Yellow, which has a much longer wavelength than A (wavelength 5500M)
) to 7000 A).

In this way, depending on the wavelength of the laser beam, the saturable absorber has a certain limit (threshold value) of transmittance and is exposed to a sharp laser beam. On the other hand, in the present invention, the resolution can be improved to about 0.5 μm.

(g) 3 Effects of the Invention As explained in detail above, by irradiating the exposed object with a combination of the laser beam of the present invention and the saturable absorber and performing the pattern transfer method, high-resolution transfer without light diffraction can be achieved. It has the great effect of providing the following.

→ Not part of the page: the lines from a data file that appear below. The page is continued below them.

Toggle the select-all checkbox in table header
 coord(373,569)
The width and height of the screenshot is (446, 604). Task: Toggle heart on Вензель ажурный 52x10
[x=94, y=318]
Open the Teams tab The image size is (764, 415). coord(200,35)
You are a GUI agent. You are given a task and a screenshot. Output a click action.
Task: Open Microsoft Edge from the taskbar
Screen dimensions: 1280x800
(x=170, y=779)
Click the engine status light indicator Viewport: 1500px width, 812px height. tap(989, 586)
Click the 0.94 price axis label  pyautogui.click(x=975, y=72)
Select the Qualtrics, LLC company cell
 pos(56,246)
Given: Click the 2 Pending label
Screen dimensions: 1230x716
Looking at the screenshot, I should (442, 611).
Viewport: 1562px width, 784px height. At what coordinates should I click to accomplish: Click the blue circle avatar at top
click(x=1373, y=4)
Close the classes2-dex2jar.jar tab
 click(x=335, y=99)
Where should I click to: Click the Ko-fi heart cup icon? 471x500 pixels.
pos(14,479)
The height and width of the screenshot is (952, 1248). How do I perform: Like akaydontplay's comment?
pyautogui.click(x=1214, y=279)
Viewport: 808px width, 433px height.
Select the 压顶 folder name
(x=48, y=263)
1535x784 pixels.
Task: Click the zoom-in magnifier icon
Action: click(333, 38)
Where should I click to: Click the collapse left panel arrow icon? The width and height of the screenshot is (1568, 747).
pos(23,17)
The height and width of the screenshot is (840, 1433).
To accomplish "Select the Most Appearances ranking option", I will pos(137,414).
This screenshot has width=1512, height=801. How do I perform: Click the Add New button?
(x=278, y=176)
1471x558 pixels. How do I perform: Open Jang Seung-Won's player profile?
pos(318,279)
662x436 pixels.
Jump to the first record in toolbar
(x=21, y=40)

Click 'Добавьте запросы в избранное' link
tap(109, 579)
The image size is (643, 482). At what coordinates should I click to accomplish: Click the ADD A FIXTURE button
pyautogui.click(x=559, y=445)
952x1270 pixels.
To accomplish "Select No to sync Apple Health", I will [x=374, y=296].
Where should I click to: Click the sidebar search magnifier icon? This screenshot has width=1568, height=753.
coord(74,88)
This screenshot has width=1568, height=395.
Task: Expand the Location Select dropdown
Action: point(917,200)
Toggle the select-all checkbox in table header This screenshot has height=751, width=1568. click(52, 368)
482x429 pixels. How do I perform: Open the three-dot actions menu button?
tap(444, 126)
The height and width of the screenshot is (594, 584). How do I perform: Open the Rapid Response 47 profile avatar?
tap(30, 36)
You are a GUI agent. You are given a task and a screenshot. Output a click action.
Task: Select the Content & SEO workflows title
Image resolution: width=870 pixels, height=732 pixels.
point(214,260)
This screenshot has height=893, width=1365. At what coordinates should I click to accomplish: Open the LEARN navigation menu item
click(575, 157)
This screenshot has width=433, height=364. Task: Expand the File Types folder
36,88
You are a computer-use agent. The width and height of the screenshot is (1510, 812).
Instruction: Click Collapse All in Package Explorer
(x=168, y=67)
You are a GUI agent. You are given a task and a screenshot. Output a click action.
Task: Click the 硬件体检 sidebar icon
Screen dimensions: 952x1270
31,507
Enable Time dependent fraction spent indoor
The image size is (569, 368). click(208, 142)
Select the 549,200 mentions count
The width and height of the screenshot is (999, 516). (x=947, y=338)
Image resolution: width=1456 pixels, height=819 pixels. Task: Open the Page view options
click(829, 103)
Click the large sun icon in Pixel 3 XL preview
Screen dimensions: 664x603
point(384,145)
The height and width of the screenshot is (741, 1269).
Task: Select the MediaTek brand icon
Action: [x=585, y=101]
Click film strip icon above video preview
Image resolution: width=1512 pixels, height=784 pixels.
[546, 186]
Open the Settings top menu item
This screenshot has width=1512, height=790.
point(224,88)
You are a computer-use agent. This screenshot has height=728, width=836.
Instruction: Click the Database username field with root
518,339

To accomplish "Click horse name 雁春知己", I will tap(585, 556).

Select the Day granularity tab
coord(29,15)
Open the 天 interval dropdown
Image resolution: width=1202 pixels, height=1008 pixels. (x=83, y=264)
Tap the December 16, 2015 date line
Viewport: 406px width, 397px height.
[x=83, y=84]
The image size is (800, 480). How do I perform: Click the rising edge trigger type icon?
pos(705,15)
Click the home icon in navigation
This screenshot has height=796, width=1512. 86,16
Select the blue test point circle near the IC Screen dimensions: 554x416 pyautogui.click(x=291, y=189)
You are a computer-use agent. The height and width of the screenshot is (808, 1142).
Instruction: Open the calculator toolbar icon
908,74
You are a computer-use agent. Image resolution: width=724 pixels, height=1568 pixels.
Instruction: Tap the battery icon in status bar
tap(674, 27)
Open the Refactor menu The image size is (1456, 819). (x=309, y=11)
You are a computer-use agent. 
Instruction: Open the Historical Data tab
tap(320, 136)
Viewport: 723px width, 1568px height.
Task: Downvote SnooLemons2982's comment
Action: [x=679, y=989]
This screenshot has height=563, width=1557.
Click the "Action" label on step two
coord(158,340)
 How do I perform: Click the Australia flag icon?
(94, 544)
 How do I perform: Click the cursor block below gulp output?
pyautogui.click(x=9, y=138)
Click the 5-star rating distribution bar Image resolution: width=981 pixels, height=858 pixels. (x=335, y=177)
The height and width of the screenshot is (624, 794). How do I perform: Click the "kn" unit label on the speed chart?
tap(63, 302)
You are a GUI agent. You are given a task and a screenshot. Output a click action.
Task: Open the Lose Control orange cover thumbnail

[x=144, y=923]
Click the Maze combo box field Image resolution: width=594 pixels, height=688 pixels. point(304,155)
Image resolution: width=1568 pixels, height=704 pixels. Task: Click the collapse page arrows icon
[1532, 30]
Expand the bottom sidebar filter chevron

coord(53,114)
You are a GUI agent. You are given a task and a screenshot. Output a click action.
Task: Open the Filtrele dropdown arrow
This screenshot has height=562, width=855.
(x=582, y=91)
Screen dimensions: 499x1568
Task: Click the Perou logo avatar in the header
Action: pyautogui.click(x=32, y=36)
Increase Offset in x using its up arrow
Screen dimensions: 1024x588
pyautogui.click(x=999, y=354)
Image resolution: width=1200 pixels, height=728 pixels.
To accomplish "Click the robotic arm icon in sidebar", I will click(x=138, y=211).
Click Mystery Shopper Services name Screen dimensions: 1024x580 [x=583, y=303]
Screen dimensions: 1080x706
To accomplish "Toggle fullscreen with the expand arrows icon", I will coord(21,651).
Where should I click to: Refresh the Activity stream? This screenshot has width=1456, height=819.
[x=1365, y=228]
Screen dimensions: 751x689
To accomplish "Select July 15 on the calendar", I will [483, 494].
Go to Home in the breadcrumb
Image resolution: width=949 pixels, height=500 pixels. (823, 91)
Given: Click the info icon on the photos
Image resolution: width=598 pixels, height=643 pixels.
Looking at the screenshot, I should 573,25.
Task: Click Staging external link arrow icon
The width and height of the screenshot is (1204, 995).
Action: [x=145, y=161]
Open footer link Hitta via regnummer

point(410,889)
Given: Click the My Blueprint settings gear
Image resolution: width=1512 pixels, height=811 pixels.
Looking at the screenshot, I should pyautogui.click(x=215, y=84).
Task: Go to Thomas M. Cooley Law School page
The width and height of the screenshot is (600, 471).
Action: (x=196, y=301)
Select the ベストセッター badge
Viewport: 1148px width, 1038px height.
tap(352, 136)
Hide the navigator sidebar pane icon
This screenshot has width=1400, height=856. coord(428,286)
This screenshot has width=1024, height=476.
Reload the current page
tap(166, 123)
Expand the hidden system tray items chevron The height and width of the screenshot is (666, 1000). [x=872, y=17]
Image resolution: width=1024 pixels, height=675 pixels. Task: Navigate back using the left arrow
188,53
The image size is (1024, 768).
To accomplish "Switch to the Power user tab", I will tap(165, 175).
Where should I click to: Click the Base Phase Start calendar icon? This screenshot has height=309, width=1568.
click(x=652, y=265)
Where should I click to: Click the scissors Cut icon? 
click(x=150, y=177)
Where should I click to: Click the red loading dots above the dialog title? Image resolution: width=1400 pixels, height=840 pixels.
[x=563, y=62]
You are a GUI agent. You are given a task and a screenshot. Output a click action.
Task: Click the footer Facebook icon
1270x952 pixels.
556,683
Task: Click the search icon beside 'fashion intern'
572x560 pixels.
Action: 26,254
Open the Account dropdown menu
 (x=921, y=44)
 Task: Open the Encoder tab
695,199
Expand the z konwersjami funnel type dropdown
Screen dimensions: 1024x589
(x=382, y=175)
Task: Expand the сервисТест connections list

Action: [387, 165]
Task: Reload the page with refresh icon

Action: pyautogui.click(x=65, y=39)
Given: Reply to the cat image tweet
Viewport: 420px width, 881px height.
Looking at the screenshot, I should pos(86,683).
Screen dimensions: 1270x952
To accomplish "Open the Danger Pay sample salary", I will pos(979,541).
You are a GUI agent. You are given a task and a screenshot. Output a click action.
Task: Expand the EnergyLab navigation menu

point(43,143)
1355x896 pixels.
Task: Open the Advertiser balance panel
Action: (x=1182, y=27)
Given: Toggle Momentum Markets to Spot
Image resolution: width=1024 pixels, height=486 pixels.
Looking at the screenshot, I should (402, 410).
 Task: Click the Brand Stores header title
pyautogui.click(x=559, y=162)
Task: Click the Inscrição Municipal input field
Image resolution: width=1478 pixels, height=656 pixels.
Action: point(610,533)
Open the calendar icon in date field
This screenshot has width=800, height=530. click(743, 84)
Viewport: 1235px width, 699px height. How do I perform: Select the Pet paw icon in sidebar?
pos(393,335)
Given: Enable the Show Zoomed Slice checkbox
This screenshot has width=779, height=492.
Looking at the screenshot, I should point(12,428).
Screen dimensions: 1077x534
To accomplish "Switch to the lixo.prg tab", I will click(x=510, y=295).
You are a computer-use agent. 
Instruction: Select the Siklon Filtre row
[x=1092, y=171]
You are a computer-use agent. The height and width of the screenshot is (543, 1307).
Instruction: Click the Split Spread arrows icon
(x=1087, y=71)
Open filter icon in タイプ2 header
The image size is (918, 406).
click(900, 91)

[Brief explanation of drawings]

Fig. 1 is a schematic diagram explaining the present invention in detail, Fig. 2 is an optical characteristic diagram of a saturable absorber, Fig. 3 is a diagram explaining the diffraction of a conventional laser beam without a saturable absorber, and Fig. 4 is a diagram explaining the diffraction of a conventional laser beam without a saturable absorber. The figure shows the peak of a laser beam after the diffraction portion of the laser beam is removed by a saturable absorber. In the drawing, 1 is a pulsed laser light source, 2 is an imaging optical system, 3 is a saturable absorber, and 4 is an exposed object. Figure 1 Figure 3 Support level

Claims (1)

[Claims] A pattern transfer characterized in that when a substrate to which a pattern is to be transferred is irradiated with a pulsed wave output laser beam from an imaging optical system including a mask with a predetermined pattern, the laser beam is irradiated through a saturable absorber. Method.